All routing across the network is done by means of the IP address associated with a packet. Since humans find it difficult to remember addresses like 220.127.116.11, a symbolic name register was set up at the NIC where people would say "I would like my host to be named 'uiucuxc'". Machines connected to the Internet across the nation would connect to the NIC in the middle of the night, check modification dates on the hosts file, and if modified move it to their local machine. With the advent of workstations and micros, changes to the host file would have to be made nightly. It would also be very labor intensive and consume a lot of network bandwidth. RFC-882 and a number of others describe domain name service, a distributed data base system for mapping names into addresses.
We must look a little more closely into what's in a name. First, note that an address specifies a particular connection on a specific network. If the machine moves, the address changes. Second, a machine can have one or more names and one or more network addresses (connections) to different networks. Names point to a something which does useful work (i.e. the machine) and IP addresses point to an interface on that provider. A name is a purely symbolic representation of a list of addresses on the network. If a machine moves to a different network, the addresses will change but the name could remain the same.
Domain names are tree structured names with the root of the tree at the right. For example:
is a machine called 'uxc' (purely arbitrary), within the subdomains method of allocation of the U of I) and 'uiuc' (the University of Illinois at Urbana), registered with 'edu' (the set of educational institutions).
A simplified model of how a name is resolved is that on the user's machine there is a resolver. The resolver knows how to contact across the network a root name server. Root servers are the base of the tree structured data retrieval system. They know who is responsible for handling first level domains (e.g. 'edu'). What root servers to use is an installation parameter. From the root server the resolver finds out who provides 'edu' service. It contacts the 'edu' name server which supplies it with a list of addresses of servers for the subdomains (like 'uiuc'). This action is repeated with the subdomain servers until the final subdomain returns a list of addresses of interfaces on the host in question. The user's machine then has its choice of which of these addresses to use for communication.

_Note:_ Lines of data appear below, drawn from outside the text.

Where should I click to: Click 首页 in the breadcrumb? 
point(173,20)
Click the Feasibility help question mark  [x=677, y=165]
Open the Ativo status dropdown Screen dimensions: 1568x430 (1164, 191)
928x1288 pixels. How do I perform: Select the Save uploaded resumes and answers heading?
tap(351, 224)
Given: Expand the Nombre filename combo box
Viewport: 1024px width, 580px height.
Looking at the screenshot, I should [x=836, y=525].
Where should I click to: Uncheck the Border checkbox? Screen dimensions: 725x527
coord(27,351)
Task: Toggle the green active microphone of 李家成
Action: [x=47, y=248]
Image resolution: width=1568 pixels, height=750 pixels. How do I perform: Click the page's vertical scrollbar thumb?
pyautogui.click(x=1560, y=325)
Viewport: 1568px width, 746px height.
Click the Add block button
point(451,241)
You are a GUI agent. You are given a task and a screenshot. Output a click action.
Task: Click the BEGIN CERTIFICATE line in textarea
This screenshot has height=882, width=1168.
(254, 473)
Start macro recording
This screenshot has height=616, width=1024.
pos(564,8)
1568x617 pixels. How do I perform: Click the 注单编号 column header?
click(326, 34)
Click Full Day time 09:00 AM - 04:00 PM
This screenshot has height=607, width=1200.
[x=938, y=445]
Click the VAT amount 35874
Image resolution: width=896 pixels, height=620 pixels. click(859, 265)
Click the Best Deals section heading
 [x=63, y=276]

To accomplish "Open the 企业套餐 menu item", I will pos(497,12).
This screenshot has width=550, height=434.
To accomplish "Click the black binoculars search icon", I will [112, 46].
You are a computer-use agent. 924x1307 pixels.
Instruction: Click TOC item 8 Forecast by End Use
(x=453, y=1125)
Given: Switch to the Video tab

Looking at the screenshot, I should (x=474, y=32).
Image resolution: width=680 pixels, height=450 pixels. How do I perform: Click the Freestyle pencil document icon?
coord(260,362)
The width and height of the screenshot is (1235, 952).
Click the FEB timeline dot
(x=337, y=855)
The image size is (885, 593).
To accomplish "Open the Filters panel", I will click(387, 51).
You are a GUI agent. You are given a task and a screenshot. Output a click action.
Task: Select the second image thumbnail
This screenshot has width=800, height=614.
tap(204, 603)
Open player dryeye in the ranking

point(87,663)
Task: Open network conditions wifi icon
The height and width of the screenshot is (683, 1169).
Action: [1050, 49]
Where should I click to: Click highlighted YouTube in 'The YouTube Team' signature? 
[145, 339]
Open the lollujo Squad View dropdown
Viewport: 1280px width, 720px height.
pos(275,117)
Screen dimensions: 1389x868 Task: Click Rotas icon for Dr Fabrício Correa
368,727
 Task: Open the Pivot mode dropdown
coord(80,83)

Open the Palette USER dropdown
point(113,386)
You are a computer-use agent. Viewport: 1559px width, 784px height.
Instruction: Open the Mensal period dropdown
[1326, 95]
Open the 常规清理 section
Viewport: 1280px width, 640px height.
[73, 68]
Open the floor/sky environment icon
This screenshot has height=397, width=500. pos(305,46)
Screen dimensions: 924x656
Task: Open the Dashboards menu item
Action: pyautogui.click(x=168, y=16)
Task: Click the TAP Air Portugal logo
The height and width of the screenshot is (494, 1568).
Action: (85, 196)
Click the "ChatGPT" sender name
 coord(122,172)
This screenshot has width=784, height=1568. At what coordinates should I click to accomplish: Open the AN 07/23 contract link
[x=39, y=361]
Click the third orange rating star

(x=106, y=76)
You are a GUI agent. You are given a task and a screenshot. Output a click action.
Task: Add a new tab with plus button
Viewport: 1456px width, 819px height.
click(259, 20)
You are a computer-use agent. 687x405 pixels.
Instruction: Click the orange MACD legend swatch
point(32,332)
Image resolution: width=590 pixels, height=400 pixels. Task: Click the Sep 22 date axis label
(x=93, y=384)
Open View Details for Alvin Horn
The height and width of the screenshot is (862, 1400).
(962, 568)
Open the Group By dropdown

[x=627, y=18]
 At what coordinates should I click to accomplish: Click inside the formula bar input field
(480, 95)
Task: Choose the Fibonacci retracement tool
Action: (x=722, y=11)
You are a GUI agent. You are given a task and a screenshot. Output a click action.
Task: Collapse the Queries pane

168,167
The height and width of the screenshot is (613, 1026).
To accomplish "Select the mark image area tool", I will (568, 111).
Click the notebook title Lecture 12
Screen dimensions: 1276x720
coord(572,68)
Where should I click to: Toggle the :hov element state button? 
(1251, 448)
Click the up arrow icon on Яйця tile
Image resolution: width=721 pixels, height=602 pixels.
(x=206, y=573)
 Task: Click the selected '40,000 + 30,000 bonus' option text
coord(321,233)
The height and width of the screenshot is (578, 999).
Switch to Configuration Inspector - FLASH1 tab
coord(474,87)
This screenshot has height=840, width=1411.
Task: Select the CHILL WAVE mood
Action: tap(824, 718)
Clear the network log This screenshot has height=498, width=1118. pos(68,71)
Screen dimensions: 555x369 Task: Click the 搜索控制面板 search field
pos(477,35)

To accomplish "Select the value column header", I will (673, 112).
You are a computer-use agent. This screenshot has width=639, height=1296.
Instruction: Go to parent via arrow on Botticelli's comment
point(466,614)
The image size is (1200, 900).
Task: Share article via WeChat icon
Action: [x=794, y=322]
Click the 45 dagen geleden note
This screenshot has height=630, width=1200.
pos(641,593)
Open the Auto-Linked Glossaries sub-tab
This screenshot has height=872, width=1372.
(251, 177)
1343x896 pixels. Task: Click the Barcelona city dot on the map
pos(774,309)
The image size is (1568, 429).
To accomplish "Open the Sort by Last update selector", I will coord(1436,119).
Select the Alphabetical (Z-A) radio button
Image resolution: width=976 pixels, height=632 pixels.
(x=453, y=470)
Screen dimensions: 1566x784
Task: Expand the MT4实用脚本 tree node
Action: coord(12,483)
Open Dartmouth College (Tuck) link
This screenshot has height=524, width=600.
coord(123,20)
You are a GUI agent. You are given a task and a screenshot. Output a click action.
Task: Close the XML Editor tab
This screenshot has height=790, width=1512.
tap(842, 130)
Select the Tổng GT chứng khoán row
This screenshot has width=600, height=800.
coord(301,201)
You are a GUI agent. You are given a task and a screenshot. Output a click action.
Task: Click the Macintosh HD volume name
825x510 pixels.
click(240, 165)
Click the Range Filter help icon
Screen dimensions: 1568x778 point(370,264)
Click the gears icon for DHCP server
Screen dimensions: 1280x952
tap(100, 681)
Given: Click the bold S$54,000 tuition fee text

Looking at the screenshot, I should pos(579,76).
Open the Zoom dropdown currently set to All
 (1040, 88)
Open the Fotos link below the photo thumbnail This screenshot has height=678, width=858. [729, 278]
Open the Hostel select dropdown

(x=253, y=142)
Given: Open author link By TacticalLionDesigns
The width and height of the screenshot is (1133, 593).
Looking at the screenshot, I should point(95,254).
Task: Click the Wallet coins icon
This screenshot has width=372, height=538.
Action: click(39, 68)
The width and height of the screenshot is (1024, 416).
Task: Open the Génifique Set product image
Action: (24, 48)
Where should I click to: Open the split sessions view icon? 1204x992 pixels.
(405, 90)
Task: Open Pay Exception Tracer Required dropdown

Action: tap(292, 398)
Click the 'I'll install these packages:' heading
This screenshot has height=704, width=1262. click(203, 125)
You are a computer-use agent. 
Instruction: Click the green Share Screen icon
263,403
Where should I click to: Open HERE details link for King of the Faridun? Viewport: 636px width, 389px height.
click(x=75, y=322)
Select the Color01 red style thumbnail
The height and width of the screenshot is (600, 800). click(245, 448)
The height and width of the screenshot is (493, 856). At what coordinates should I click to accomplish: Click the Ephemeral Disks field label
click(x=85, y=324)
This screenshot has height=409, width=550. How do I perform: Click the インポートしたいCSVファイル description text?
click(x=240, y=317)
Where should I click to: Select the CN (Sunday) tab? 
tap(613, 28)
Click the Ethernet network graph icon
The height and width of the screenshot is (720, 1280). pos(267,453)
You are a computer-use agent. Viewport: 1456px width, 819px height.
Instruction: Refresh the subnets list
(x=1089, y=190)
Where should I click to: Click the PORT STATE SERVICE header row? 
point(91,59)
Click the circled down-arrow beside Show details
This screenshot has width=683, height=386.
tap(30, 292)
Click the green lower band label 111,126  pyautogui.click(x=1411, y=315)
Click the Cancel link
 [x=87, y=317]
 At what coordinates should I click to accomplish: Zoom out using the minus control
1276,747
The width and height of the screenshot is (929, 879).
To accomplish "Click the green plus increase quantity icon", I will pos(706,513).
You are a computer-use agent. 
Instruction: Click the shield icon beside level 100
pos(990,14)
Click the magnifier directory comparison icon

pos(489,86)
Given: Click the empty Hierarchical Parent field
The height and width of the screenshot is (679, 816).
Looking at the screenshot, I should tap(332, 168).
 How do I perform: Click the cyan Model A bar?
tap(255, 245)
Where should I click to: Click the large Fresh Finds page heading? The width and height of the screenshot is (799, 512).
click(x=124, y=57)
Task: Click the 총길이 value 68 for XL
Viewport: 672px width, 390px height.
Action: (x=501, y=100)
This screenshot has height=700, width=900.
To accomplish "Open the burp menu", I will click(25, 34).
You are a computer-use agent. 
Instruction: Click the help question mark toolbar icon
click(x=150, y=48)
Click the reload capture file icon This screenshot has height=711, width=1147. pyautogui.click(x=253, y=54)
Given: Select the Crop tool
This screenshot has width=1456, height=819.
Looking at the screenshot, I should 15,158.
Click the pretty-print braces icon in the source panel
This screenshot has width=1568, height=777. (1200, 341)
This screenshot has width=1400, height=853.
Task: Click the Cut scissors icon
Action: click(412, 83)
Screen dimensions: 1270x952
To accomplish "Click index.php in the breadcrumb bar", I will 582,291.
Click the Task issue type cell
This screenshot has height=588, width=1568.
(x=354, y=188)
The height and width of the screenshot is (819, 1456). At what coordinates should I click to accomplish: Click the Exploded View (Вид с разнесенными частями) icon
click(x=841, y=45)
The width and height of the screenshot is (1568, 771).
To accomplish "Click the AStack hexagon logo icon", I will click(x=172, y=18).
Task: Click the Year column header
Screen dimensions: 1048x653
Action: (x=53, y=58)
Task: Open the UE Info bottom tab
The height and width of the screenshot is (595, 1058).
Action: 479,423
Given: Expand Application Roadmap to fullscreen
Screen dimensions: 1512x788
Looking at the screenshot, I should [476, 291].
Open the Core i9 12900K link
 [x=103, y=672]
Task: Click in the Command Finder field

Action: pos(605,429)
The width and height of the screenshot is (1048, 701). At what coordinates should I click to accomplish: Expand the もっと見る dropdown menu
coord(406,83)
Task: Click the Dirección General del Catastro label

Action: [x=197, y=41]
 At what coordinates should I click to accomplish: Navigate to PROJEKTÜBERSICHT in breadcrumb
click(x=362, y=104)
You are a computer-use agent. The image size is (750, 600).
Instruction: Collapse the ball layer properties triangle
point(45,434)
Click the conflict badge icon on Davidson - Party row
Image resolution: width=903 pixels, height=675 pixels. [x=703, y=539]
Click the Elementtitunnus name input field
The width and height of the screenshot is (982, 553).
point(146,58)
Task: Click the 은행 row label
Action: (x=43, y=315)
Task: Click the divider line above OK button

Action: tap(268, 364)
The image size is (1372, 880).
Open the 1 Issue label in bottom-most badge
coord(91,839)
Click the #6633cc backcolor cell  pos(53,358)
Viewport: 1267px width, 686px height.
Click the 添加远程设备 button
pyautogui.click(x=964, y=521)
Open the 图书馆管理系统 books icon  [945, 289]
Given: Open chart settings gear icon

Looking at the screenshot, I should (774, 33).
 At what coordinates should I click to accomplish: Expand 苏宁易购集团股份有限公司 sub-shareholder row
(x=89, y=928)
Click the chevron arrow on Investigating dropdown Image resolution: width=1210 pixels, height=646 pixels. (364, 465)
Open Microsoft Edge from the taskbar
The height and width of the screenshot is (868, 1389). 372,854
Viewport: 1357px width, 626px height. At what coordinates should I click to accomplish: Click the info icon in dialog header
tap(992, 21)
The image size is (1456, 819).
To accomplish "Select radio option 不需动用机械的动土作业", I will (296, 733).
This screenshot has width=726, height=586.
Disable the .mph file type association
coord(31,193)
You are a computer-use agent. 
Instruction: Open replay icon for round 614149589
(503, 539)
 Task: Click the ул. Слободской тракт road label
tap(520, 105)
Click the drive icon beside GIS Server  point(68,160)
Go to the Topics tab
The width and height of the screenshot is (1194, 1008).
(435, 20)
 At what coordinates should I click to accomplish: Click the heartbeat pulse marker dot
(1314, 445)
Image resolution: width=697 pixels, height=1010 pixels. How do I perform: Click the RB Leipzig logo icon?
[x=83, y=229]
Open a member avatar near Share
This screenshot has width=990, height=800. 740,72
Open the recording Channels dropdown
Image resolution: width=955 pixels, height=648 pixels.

A group may apply for its own domain name (like 'uiuc' above). This is done in a manner similar to the IP address allocation. The only requirements are that the requestor have two machines reachable from the Internet, which will act as name servers for that domain. Those servers could also act as servers for subdomains or other servers could be designated as such. Note that the servers need not be located in any particular place, as long as they are reachable for name resolution. (U of I could ask Michigan State to act on its behalf and that would be fine). The biggest problem is that someone must do maintenance on the database. If the machine is not convenient, that might not be done in a timely fashion. The other thing to note is that once the domain is allocated to an administrative entity, that entity can freely allocate subdomains using what ever manner it sees fit.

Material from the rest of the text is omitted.